Well, the Fed Week is finally upon us. The Federal Open Market Committee will be meeting tomorrow, Tuesday, and Wednesday in one of their eight meetings for the year, and we expect them to announce a widely anticipated rate cut. The big question right now is whether this will be a 25 basis point cut or a 50 basis point cut. 

We believe it'll be 25 basis points just to get things started, but we do know there are opinions that vary within the committee. And so we expect some dissension, which we saw last time around as well. Now with the Fed. Proceeding with rate cuts here. I think there are some who believe that this is, uh, politically motivated or that they are succumbing to pressure from within the Trump administration. 

Now, there may be something to that, but we do think that the data now supports a Fed rate cut. If you look at the jobs numbers, there's a whole lot of labor market data that we've been getting over the last few weeks. And it shows clearly that the labor market is softening quite a bit. And this is one part of the Fed's dual mandate. 

It's seeking full employment in the economy, and the latest data suggests that they're starting to lose their grip a little bit. We actually saw last week that initial jobless claims rose to the highest level since 2021, and that's just one data point that we're looking at. Now, some of this could be noise from the fact that the period in which this was measured, it happened to coincide with a holiday. 

And so oftentimes the data gets a little bit noisy then, but we're seeing enough confirmation of labor market weakness to just to, to really talk this up to broader weakening within the labor market. So we think it's time for the Fed to get started after taking nearly a year off from rate cuts. Now, at the same time, what makes this really challenging right now for the Fed is the fact that the data support a rate cut right now. 

We're not quite sure what this means for future rate cuts after the September meeting. We do know that the other side of the Fed's dual mandate, price stability, is still a big question mark. There's a whole lot of uncertainty right now, and we can look at a lot of data here, such as various measures of core inflation, meaning excluding food and energy prices, that suggest inflation. 
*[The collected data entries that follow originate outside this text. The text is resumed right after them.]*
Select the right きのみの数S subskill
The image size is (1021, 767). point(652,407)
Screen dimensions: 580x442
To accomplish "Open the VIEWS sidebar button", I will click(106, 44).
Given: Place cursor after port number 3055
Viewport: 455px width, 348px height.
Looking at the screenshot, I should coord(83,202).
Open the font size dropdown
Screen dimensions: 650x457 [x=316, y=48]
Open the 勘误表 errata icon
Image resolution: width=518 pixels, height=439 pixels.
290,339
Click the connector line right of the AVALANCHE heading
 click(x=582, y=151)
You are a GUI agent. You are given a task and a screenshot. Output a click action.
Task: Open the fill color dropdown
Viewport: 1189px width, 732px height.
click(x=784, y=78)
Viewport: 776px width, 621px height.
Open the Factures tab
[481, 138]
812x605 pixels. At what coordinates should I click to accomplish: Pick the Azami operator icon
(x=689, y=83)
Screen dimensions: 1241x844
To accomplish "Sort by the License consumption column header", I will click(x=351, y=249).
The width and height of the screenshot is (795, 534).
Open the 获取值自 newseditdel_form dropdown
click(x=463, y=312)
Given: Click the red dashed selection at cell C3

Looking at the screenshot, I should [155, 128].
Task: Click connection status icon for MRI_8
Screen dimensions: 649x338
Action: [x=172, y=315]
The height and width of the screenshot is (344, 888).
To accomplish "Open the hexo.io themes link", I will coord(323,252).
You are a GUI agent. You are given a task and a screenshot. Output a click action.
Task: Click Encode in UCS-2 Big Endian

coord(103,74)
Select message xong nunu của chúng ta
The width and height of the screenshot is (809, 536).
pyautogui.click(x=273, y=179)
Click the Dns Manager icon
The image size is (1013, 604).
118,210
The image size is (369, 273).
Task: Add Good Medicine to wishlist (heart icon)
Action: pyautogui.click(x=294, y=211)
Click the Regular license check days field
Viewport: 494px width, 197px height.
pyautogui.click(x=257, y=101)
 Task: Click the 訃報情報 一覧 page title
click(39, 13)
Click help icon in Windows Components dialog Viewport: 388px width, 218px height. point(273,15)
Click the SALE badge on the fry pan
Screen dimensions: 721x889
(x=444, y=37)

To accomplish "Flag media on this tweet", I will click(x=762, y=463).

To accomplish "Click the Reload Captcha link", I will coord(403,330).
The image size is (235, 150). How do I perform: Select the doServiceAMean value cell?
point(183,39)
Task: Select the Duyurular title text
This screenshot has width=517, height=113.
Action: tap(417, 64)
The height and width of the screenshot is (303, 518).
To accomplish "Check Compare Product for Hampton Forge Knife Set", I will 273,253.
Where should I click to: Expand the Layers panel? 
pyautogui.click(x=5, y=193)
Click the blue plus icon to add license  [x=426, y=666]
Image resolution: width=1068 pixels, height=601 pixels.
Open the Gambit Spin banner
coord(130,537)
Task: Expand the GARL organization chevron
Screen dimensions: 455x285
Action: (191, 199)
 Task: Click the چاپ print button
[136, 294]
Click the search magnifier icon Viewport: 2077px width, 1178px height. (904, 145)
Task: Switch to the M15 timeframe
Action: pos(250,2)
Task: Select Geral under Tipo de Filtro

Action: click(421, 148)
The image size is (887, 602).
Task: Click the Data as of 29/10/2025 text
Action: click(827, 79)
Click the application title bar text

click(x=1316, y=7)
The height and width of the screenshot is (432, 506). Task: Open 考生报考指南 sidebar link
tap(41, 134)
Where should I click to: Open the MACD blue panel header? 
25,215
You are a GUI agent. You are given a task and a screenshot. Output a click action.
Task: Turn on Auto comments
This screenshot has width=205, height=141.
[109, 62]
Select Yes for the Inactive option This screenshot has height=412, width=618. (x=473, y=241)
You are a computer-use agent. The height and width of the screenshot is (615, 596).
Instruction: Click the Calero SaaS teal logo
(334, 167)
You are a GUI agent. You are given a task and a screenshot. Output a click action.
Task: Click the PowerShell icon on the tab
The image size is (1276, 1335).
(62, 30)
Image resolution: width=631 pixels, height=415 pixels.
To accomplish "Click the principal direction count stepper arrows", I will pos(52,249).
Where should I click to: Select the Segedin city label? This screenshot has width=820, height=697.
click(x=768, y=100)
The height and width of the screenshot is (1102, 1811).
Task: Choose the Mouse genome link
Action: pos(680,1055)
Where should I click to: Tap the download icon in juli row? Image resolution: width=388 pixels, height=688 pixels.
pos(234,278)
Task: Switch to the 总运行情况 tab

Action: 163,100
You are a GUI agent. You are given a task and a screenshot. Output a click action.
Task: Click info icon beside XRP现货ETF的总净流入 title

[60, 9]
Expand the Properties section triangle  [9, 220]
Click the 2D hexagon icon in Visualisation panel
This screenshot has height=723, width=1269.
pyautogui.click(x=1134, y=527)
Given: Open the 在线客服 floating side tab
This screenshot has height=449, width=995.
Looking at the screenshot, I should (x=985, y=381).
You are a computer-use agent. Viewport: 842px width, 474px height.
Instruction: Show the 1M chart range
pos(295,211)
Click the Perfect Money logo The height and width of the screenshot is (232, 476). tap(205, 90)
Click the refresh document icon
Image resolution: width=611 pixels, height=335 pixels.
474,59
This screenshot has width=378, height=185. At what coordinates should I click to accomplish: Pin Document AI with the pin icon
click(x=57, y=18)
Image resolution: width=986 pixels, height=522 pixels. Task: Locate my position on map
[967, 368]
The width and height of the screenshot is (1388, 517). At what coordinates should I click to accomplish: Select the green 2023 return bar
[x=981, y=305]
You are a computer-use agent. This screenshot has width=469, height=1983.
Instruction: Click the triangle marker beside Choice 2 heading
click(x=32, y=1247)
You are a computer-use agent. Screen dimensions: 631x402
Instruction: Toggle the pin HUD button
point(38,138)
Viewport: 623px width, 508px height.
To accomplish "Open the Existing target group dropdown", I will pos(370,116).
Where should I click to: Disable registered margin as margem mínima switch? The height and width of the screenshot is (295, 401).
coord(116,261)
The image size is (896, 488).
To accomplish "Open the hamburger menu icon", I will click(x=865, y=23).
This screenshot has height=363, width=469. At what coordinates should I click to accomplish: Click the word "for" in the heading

Price. The rate of price growth in the economy is still well above where the Fed wants it to be, about 3%. You compare that to the Fed's 2% target, there is still a lot to be desired here. And they've, they've, uh, we've really seen progress on inflation stall out here in recent months, and we don't know whether. 

In, uh, the, all of this uncertainty around tariffs will keep that pressure on. Or if things like a weakening labor, uh, environment will actually bring inflation down. So that's a big question mark. It's something that continues to be debated, but it's why the Fed is likely to take a wait-and-see approach. 

Following this meeting now the market is now expecting the Fed to continue cutting rates after September. Um, but we'll see. We know that things can change very, very quickly. And so for now we're going to take it one meeting at a time. And like the Fed, we're going to continue to digest the data as we get it. 

What this means to investors. Look, we've really enjoyed a nice run. We're seeing the S&P 500 up 30% since the lows on April 8th. And so it's been a really nice time to be an equity investor. But we also know that things don't go in a straight line forever. And so as the market continues to grind higher here and, uh. 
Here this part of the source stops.